Each game starts on two fronts – firstly, reading through the book and sketching out a few of the stand-out scenes, and secondly, with lots of discussions among the team to try and get at what the flavour of the Part should be, what makes it special, and what will make it stand out. We wanted each episode to have its own flavour and style, and to express that in everything from the music to the new mechanics.
Usually, we go through three or four ideas for how the Part might work. For Part 3, for instance, we considered building a map made of floating islands that the player could swirl around to “mix up” the environment; and for Part 4 we considered allowing the player to cast all the spells at any time (but ultimately rejected it for being less interesting than having a limited choice – in games, constraints are almost always good!)
Then once we know what the tricks are going to be, we set about writing. That’s a long process, and a very evolving one – little ideas will blossom along the way into major plotlines, while other things you thought were important might turn out to be brief mentions and no more.
When we have a first playable version, with beginning, middle and end, we send our sketch map to the cartographer, Mike Schley, who does his magic. And then we do a second writing pass, layering in more content for all the interesting features Mike has drawn in the gaps between what we specified. That second pass is vital for tying the visual layer and the story layer together.
Then we do a lot more testing, playing, and talking, to try and wring everything we can out of the game. We can always tell when a game is done: it’s the point when you’re so familiar with every aspect of it that all of the joy is dead to you. That’s when we ship it; any earlier and it would be unfinished, and any later, and we’d start removing things we shouldn’t.
The game is a mixture of an interactive script, written using our ink engine, and mechanics like the combat, dice and spellcasting built the old-fashioned way, in code. But the lines are sometimes blurry – for instance, the time-beacon mechanic in Part 3 allows player to mix the map between two different time-periods, and then the story script adapts itself on the fly to whatever the player has done.
Creating essentially open world interactive fiction games and being successful does sound like something nobody really expected a few years ago; yet you did it. Did you surprise yourselves?
It’s been a slow process of development, from games-like-books, to games-on-maps, to games-in-open-worlds. Each new project has felt just a little shy of impossible, but each has been building on what we’ve done before. We quite like solving difficult problems, but I suppose we’ve usually believed they can be solved.
That said, it still seems remarkable that Sorcery! 3 works; there’s some really complex procedural writing going on under the hood in that one.

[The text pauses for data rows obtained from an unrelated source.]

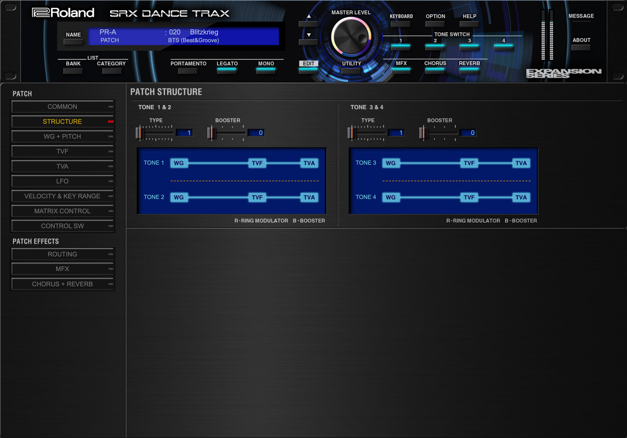Toggle Tone Switch 1
This screenshot has height=438, width=627.
(x=400, y=44)
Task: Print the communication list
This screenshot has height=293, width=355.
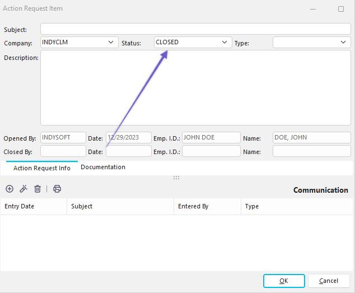Action: point(57,189)
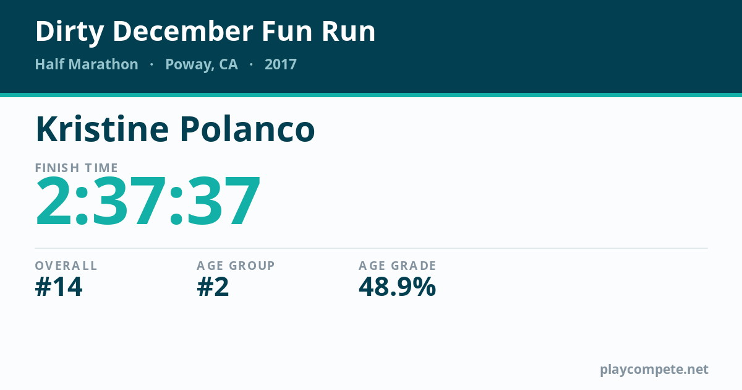The width and height of the screenshot is (742, 390).
Task: Click the dot separator before Poway
Action: pyautogui.click(x=151, y=64)
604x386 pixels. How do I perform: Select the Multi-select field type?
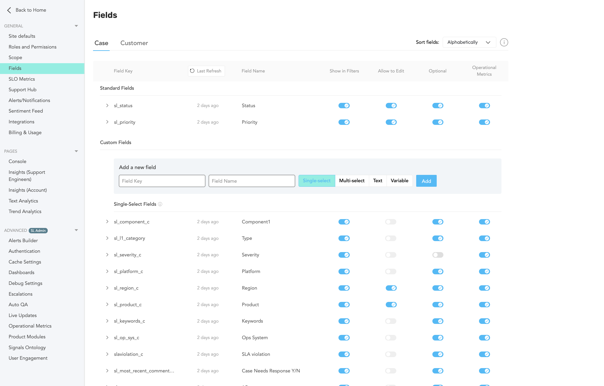[352, 181]
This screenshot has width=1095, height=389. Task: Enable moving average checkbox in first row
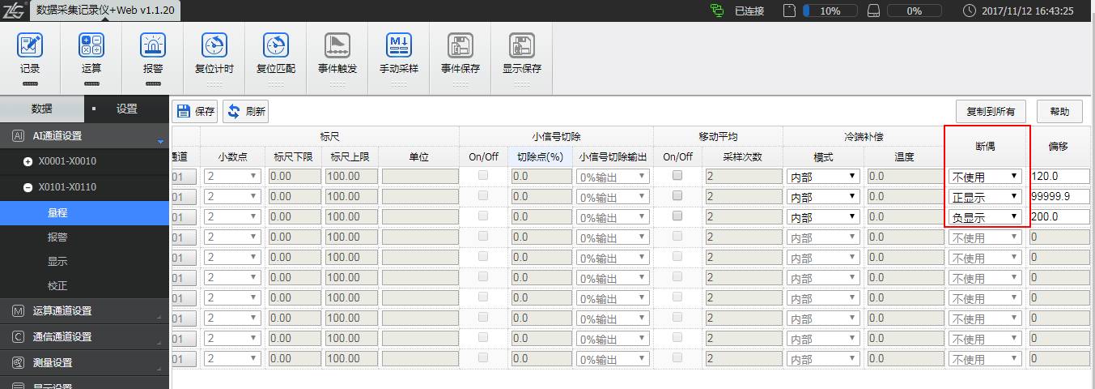pyautogui.click(x=677, y=175)
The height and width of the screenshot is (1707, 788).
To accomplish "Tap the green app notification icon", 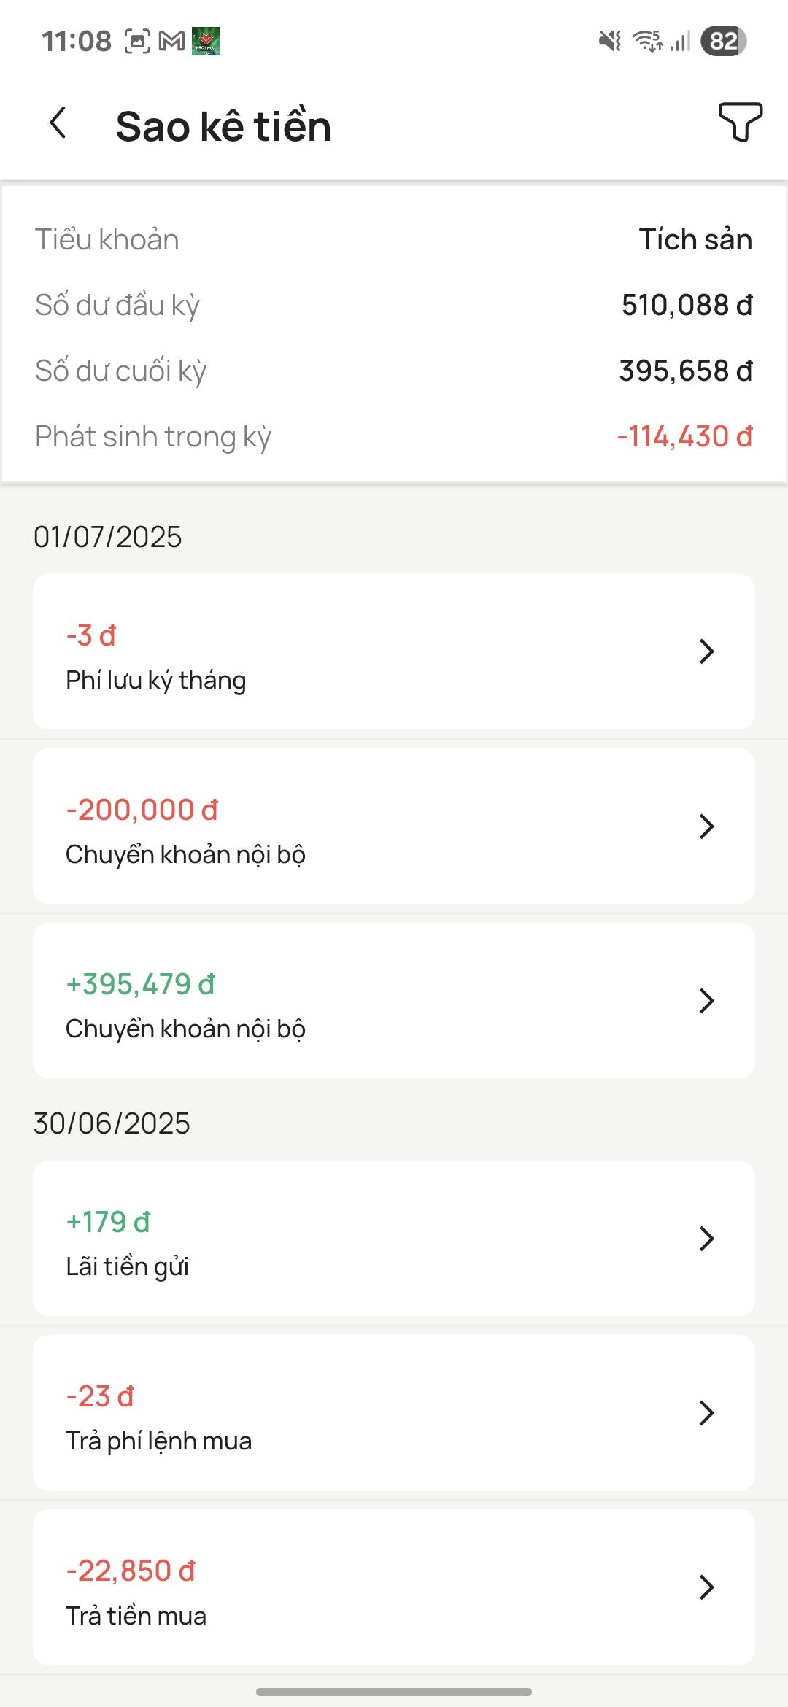I will [206, 42].
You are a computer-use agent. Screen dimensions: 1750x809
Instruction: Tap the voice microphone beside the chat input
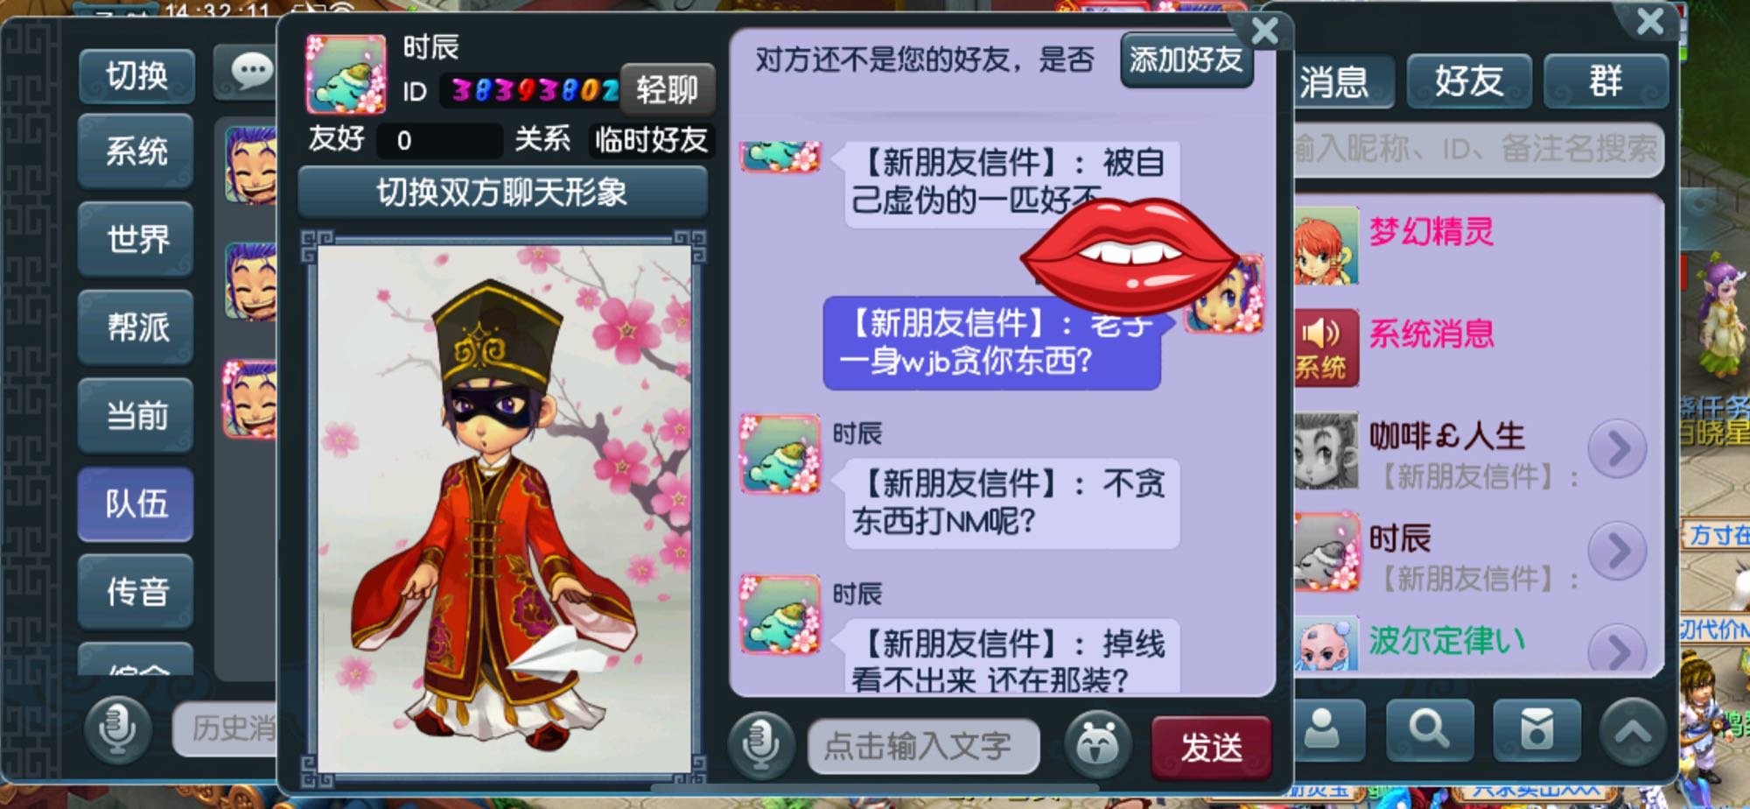click(x=761, y=745)
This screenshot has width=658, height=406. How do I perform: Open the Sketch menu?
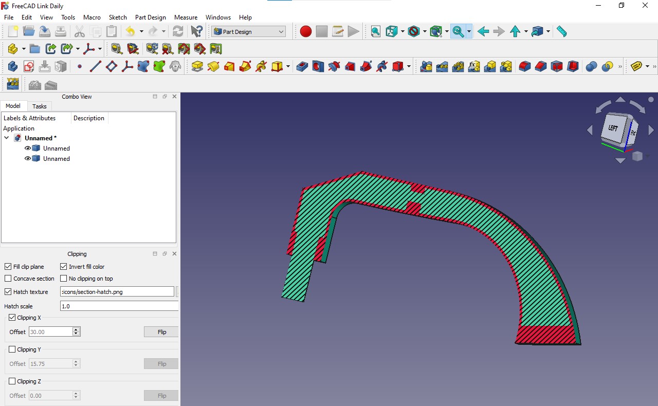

Being successful was a surprise. We thought what we made would be good; but we weren’t sure anyone would notice!
What does the future hold?
The end of the Sorcery! epic is our focus for the moment; it’s a bitter-sweet feeling to be coming to the end of the series after nearly 1.5 million words. But we’re also into pre-production on our next project, which is the first to be built in our revamped scripting engine. That’s going to be a really exciting project, but it’s already proving to be something of a head-scratcher!